Stored data
-- begin --

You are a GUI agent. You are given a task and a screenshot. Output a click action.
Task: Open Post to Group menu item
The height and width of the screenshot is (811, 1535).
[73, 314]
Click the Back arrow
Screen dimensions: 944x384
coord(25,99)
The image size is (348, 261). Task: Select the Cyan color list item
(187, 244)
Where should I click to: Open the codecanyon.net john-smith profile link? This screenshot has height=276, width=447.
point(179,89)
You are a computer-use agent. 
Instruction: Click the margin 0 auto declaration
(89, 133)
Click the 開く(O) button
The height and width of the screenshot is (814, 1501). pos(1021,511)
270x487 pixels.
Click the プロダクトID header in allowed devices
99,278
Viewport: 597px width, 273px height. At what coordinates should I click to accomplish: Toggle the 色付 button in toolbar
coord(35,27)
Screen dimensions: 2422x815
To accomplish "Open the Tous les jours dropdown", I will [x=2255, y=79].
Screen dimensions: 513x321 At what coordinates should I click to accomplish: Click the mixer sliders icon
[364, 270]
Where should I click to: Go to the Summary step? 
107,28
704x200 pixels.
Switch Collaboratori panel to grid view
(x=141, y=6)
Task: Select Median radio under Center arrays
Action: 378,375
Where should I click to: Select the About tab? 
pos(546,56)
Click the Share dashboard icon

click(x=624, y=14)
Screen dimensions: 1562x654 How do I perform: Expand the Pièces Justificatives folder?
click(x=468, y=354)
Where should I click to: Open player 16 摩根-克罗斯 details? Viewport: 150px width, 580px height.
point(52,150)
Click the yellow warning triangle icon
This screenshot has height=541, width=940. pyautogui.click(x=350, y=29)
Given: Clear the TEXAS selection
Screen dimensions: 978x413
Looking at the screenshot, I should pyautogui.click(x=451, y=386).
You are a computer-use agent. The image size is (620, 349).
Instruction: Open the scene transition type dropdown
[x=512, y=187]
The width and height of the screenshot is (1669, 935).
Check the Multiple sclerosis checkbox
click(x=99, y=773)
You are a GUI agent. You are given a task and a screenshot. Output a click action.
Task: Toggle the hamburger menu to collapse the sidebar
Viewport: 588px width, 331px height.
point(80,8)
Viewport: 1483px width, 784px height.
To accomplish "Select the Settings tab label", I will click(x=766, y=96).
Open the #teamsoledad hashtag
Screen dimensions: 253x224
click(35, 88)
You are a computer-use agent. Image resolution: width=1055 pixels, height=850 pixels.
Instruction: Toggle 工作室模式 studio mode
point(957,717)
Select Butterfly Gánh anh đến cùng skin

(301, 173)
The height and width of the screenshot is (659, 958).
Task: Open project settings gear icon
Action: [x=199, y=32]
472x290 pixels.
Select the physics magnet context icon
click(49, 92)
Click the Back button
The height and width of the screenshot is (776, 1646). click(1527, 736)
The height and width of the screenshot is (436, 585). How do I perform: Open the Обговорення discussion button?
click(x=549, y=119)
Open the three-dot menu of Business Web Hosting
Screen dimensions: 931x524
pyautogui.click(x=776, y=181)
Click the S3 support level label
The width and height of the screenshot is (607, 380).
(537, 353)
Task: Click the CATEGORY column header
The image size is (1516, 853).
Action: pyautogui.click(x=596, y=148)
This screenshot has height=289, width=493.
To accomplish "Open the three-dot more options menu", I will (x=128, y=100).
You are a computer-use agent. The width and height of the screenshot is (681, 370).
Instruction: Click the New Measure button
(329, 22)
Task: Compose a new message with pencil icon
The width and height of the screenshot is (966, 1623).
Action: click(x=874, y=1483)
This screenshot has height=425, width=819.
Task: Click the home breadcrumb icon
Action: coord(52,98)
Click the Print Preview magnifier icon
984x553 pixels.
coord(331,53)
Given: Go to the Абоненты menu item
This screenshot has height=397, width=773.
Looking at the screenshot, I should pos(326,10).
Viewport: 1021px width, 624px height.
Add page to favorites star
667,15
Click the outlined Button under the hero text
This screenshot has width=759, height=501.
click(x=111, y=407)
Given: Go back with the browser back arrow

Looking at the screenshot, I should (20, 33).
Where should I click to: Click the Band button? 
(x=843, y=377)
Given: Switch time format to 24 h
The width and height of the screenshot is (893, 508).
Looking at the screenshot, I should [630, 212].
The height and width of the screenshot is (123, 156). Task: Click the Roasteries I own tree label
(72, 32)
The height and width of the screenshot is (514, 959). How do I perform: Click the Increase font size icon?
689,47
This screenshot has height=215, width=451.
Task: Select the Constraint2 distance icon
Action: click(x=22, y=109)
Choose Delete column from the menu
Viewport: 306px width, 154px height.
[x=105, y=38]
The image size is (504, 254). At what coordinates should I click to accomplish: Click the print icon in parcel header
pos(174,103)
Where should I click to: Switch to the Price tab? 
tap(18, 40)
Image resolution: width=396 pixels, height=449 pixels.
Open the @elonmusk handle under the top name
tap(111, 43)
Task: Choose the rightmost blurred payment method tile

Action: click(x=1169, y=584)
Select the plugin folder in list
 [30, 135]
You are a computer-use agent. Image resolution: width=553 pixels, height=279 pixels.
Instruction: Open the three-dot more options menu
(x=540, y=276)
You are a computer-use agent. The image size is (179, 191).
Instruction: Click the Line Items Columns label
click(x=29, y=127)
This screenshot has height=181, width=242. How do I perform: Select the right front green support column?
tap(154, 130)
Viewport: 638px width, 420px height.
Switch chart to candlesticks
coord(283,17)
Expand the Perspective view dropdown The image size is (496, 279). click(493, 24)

-- end --

Stated goal: Reproduce the entries from the very beginning through the line containing "click(x=99, y=773)", including that line.

Task solution:
You are a GUI agent. You are given a task and a screenshot. Output a click action.
Task: Open Post to Group menu item
The height and width of the screenshot is (811, 1535).
[73, 314]
Click the Back arrow
Screen dimensions: 944x384
coord(25,99)
The image size is (348, 261). Task: Select the Cyan color list item
(187, 244)
Where should I click to: Open the codecanyon.net john-smith profile link? This screenshot has height=276, width=447.
point(179,89)
You are a computer-use agent. 
Instruction: Click the margin 0 auto declaration
(89, 133)
Click the 開く(O) button
The height and width of the screenshot is (814, 1501). pos(1021,511)
270x487 pixels.
Click the プロダクトID header in allowed devices
99,278
Viewport: 597px width, 273px height. At what coordinates should I click to accomplish: Toggle the 色付 button in toolbar
coord(35,27)
Screen dimensions: 2422x815
To accomplish "Open the Tous les jours dropdown", I will [x=2255, y=79].
Screen dimensions: 513x321 At what coordinates should I click to accomplish: Click the mixer sliders icon
[364, 270]
Where should I click to: Go to the Summary step? 
107,28
704x200 pixels.
Switch Collaboratori panel to grid view
(x=141, y=6)
Task: Select Median radio under Center arrays
Action: 378,375
Where should I click to: Select the About tab? 
pos(546,56)
Click the Share dashboard icon

click(x=624, y=14)
Screen dimensions: 1562x654 How do I perform: Expand the Pièces Justificatives folder?
click(x=468, y=354)
Where should I click to: Open player 16 摩根-克罗斯 details? Viewport: 150px width, 580px height.
point(52,150)
Click the yellow warning triangle icon
This screenshot has height=541, width=940. pyautogui.click(x=350, y=29)
Given: Clear the TEXAS selection
Screen dimensions: 978x413
Looking at the screenshot, I should pyautogui.click(x=451, y=386).
You are a computer-use agent. The image size is (620, 349).
Instruction: Open the scene transition type dropdown
[x=512, y=187]
The width and height of the screenshot is (1669, 935).
Check the Multiple sclerosis checkbox
click(x=99, y=773)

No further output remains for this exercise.